Kamino capta US$ 6,1 milhões para explorar infraestrutura para startups

A fintech fundada pelo executivo do Guiabolso quer ser o hub financeiro e corporativo para startups early-stage

Os fundadores da Kamino, Guto Fragoso, Rodrigo Perenha, Benjamin Gleason e Gonzalo Parejo.
15 de Março, 2022 | 11:00 AM

Nem B2C, nem B2B. O que as fintechs querem é infraestrutura. Essa é a aposta da Kamino, que está lançando um produto para ajudar startups a captarem de fundos globais. A tese da empresa recebeu o endosso dos investidores, com um pré-Seed com cara de Série A: US$ 6,1 milhões da Inspired Capital. Os fundos Global Founders Capital, Fontes (fundo early stage da QED Investors), Picus Capital, Flourish Ventures, Propel VC, Clocktower Technology Ventures, Norte Ventures e Gilgamesh Ventures também participaram do aporte.
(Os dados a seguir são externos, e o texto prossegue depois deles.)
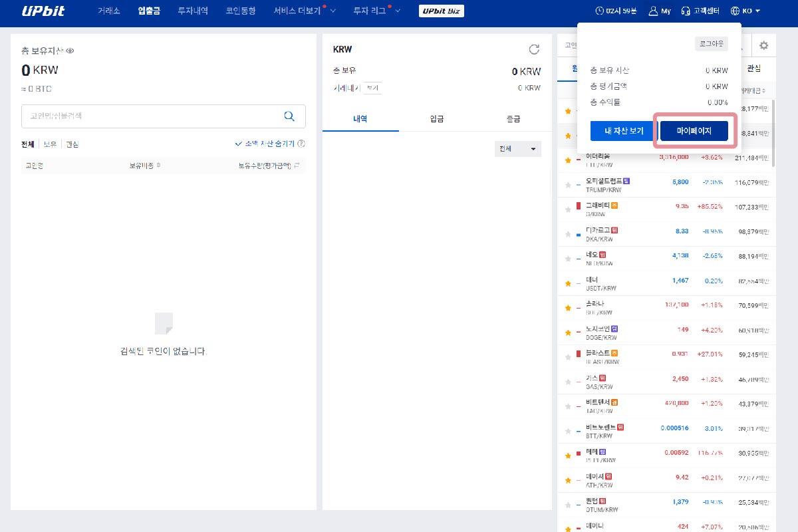Click the UPbit logo
This screenshot has height=532, width=798.
43,11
A ideia da Kamino é fornecer uma plataforma que ajude fundadores a montarem a estrutura internacional da startup - com sede no Brasil, nas Ilhas Cayman e em Delaware, nos Estados Unidos - o que tradicionalmente é pré-requisito para que fundos estrangeiros façam aportes nas empresas do país.

Soma-se à parte de estrutura legal, um hub de serviços financeiros como conta digital e cartão de crédito para a startup. A empresa não cria um novo “caminho” para isso, ela apenas agrega esses fornecedores e serviços, de forma que o fundador não precise ir atrás de cada passo sozinho. Isso é feito com parcerias de escritórios de advocacia e contabilidade e com instituições financeiras como o Silicon Valley Bank.

É a mesma ideia do Latitud Go, produto da rede de empreendedores Latitud, com um quê de Trace Finance, que opera o câmbio dos investimentos para essas startups da região (e que também recebeu um Seed “parrudo”).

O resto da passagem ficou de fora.